Solution of steady fluid flow problems using Newton's iteration

Roland Hunt

Department of Mathematics, University of Strathclyde, Glasgow. (rh@maths.strath.ac.uk)

The numerical solution of the steady Navier-Stokes equations involves replacing the derivatives by differences and solving the ensuing nonlinear algebraic system. One way to solve this system is to use Newton's method, which, being second order convergent, is guaranteed to converge in typically 3 or 4 iterations, provided a suitable initial iterate is available. For this type of problem such an initial iterate is readily obtained, and a numerical solution can be obtained without recourse to upwinding, artificial viscosity or any conditionality constraint. Exploiting the banded nature of the Jacobian results in a reasonably efficent program.

We will illustrate the method by the benchmark problem of the fluid flow in a stepped-down channel, and the flow in a bifurcation in two and three dimensions. The latter is motivated by blood flow in an arterial bifurcation, which is a preferred site of atherosclerosis; a major cause of cardio-vascular disease. In three dimensions we will use a mix of traditional second order central and pseudospectral differences to produce an efficient, accurate code.

A general Newton package for solving solving any set of simulutaneous equations on a two-dimensional grid has been developed. If time permits, its use in solving free boundary problems, problems with integral constraints and implicit time-dependant problems will be discussed.


Block operator matrices and the Ekman flow

Marco Marletta

Department of Mathematics and Computer Science, University of Leicester. (mm7@mcs.le.ac.uk)

We consider block operator eigenvalue problems, which are eigenvalue problems of the form $Ax = \lambda Bx$ in which $A$ and $B$ are matrices whose elements are differential operators. Problems of this form arise in numerous applications, most notably in MHD. We shall give examples which show that the spectra of such problems can be very different from the spectra of differential equation problems, and describe necessary and sufficient conditions for a block operator problem to be reducible to a differential equation problem.

[Data provided]
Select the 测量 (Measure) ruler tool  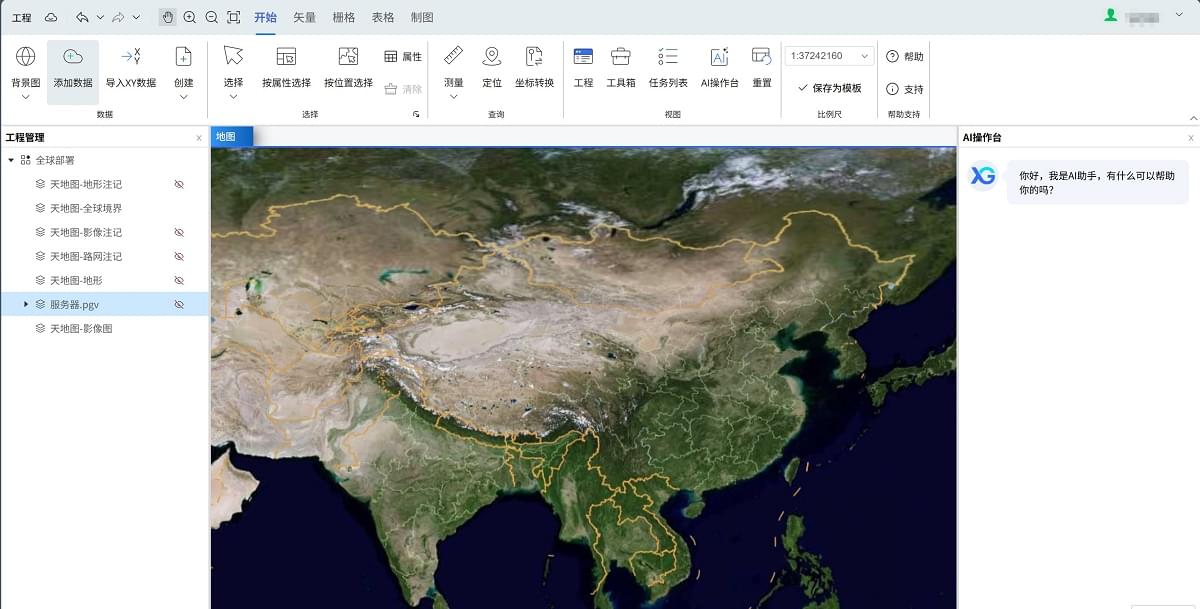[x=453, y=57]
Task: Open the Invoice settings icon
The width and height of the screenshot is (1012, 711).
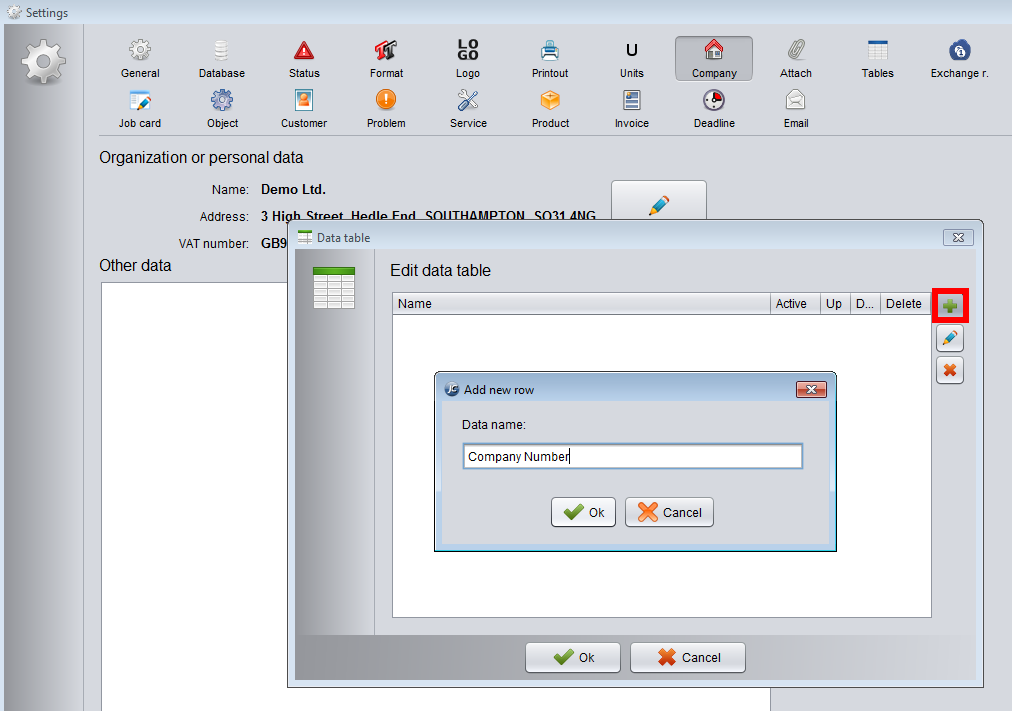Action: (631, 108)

[Tasks to complete]
**a)** According to the abstracts, how many iterations does Newton's method typically need to converge when solving the steady Navier-Stokes system?
**b)** Transcribe the passage of the abstracts starting at "Department of Mathematics and" and ending at "differential equation problem.".
The listing is taken from a different source than the abstracts.

[Task responses]
**a)** Typically 3 or 4 iterations, provided a suitable initial iterate is available.

**b)**
Department of Mathematics and Computer Science, University of Leicester. (mm7@mcs.le.ac.uk)

We consider block operator eigenvalue problems, which are eigenvalue problems of the form $Ax = \lambda Bx$ in which $A$ and $B$ are matrices whose elements are differential operators. Problems of this form arise in numerous applications, most notably in MHD. We shall give examples which show that the spectra of such problems can be very different from the spectra of differential equation problems, and describe necessary and sufficient conditions for a block operator problem to be reducible to a differential equation problem.